Assigned task>
Transcribe each record exactly; skip any picture.

Saved data entries:
━━━━━━━━
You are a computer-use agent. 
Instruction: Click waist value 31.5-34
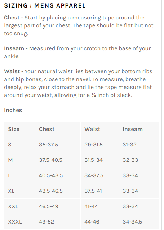pyautogui.click(x=93, y=160)
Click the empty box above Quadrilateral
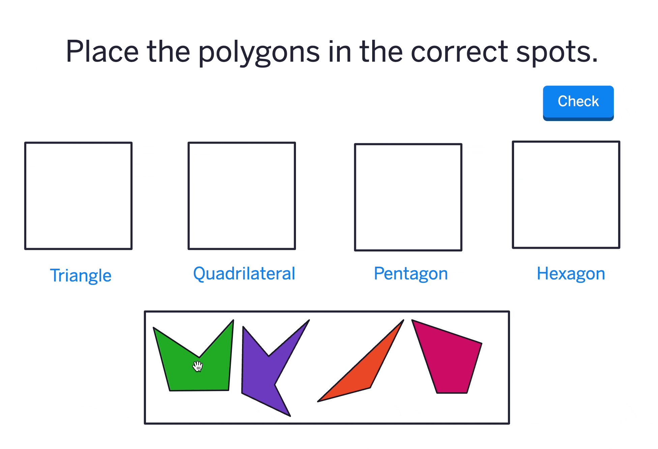The image size is (658, 449). coord(242,196)
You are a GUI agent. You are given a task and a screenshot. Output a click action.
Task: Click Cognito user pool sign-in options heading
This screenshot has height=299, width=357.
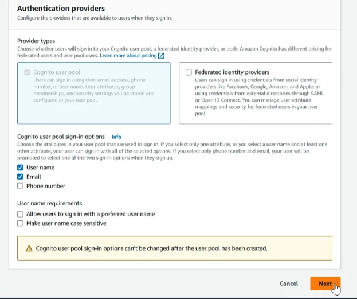(61, 137)
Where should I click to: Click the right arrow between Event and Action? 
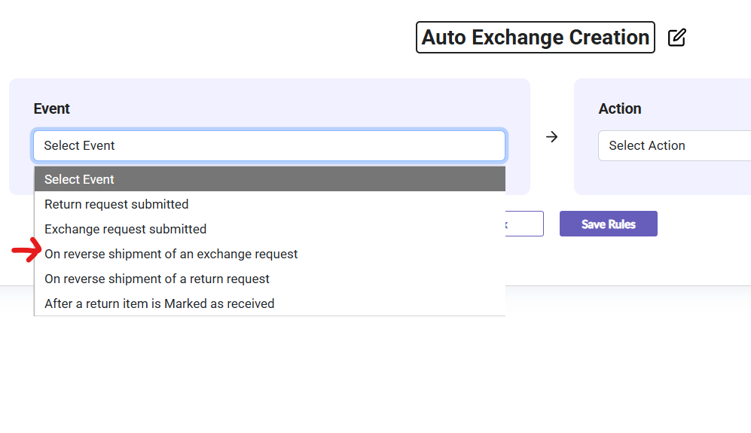point(551,137)
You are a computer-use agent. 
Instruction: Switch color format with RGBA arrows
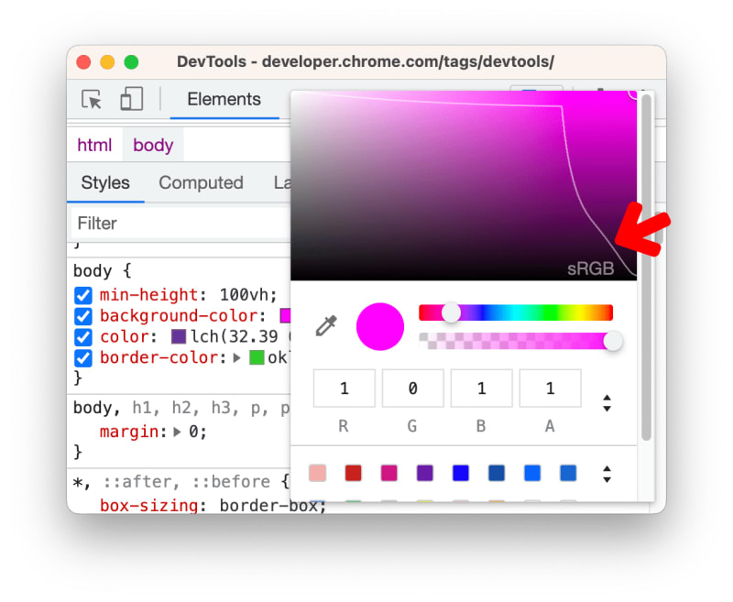coord(607,403)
━━━━━━━━
Answer to the problem>
You are a computer-use agent. 
Instruction: Click waist value 31.5-34
pyautogui.click(x=93, y=160)
Click the empty box above Quadrilateral
The image size is (658, 449). coord(242,196)
You are a GUI agent. You are given a task and a screenshot. Output a click action.
Task: Click Cognito user pool sign-in options heading
This screenshot has height=299, width=357.
(61, 137)
Where should I click to: Click the right arrow between Event and Action? 
point(551,137)
You are a computer-use agent. 
Instruction: Switch color format with RGBA arrows
coord(607,403)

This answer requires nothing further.